One-up Australia

Insights Newsletter
29 November, 2019

This week, opposition leader Simon Bridges announced he would introduce an elite anti-gang task force if elected.

Loosely modelled on Australia’s Strike Force Raptor, such a policy may be appropriate on the other side of the ditch. But this is New Zealand, and we can take stronger stuff than our Aussie cousins.

The Australians try to make life miserable for members of gangs. That includes harsh traffic ticket crack downs to enforcing liquor licenses on gang premises. That’s a good start but I won’t sleep better at night knowing that the Raptors are merely ensuring prudent payment of parking tickets. That’s nowhere near enough for me – or indeed New Zealand.

Okay, the Aussies have also targeted those lawyers still brave enough to represent gang members in court. They follow both the lawyer and their partners around, parking outside their homes and following them to work, ensuring no nefarious legalese is at play. Who would trust the criminal justice system in any case?

If Bridges’ goal is the eradication of gangs, we need to be much tougher than those Aussie sissies.

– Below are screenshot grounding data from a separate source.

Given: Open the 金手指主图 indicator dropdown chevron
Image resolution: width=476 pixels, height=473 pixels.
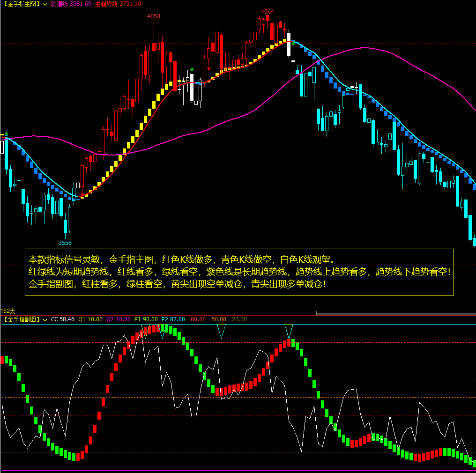Looking at the screenshot, I should (x=45, y=4).
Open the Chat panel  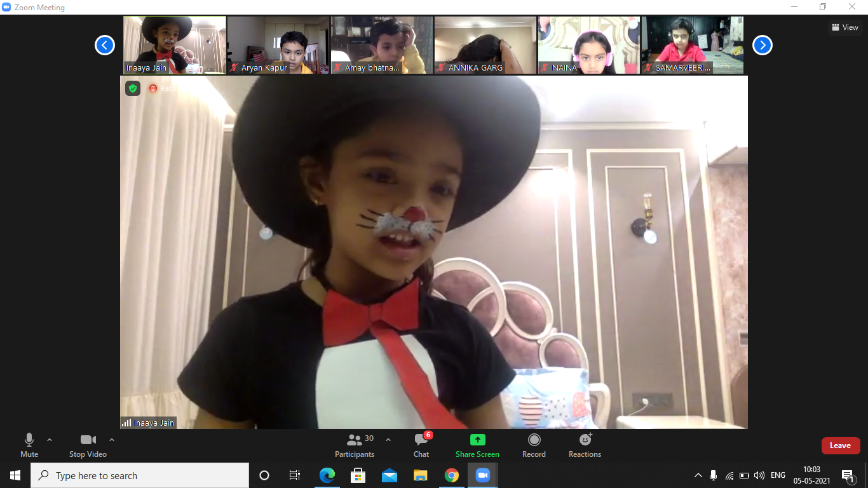click(421, 445)
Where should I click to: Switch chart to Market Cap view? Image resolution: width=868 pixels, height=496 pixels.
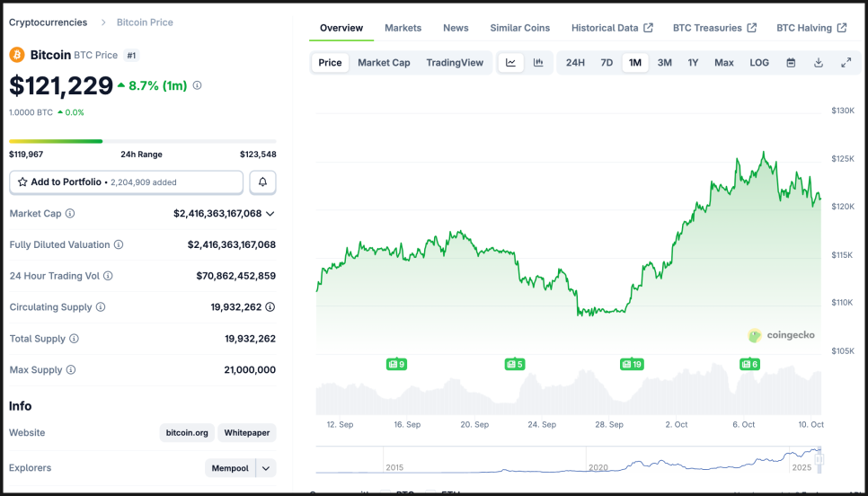[384, 63]
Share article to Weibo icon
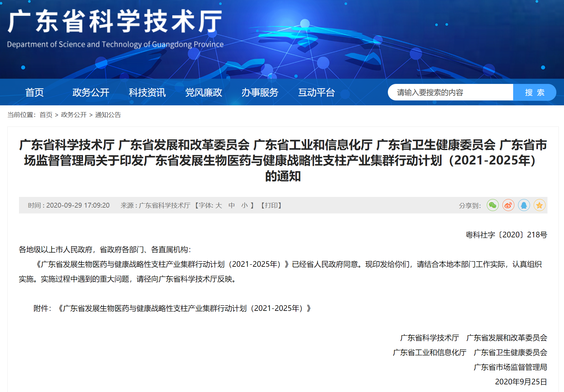Image resolution: width=564 pixels, height=392 pixels. [508, 205]
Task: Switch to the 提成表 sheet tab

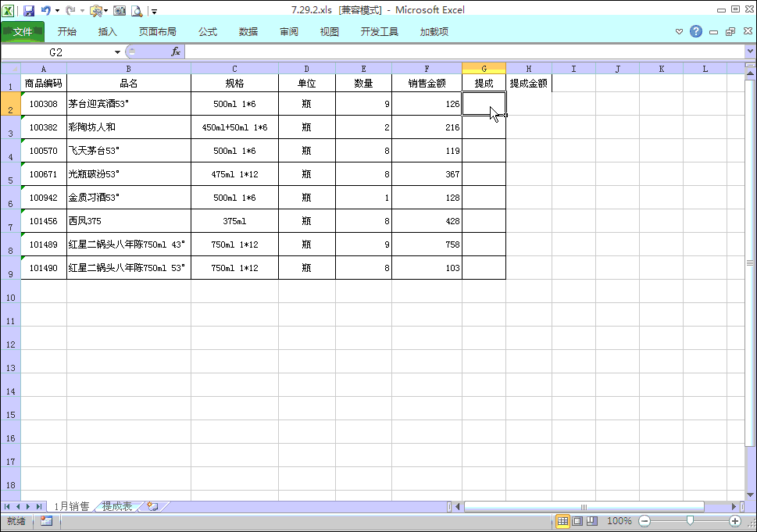Action: point(117,506)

So how about drones for a start? Yes, Strike Force Raptor should have access to the latest technology New Zealand has to offer. I admit it, our latest technology usually means second-hand from America, but at least its new to us!

Why don’t we follow gang members around with drones? Better yet, why not sellotape tasers onto these drones to ensure prompt crime-fighting responsiveness with minimal life risk?

Why don’t we implant shocking chips into every gang member? That way, police can disable any gang member at the push of a button. Alternatively, why not develop it to detect adrenaline and shock the target automatically?

Better still, we need to be putting these chips into the gang member’s grandmothers! That way, we can ensure that if the gang member gets shocked, so too does grandma. What better way to deter violent gang action?

More comprehensive measures like this will make it clear that gangs are no longer tolerated in New Zealand, and no amount of well-meaning social development nonsense will stop the ever-growing threat they pose to the middle-class New Zealander.

Or maybe New Zealand needs to establish a giant penal colony somewhere else. Pity Australia is already taken.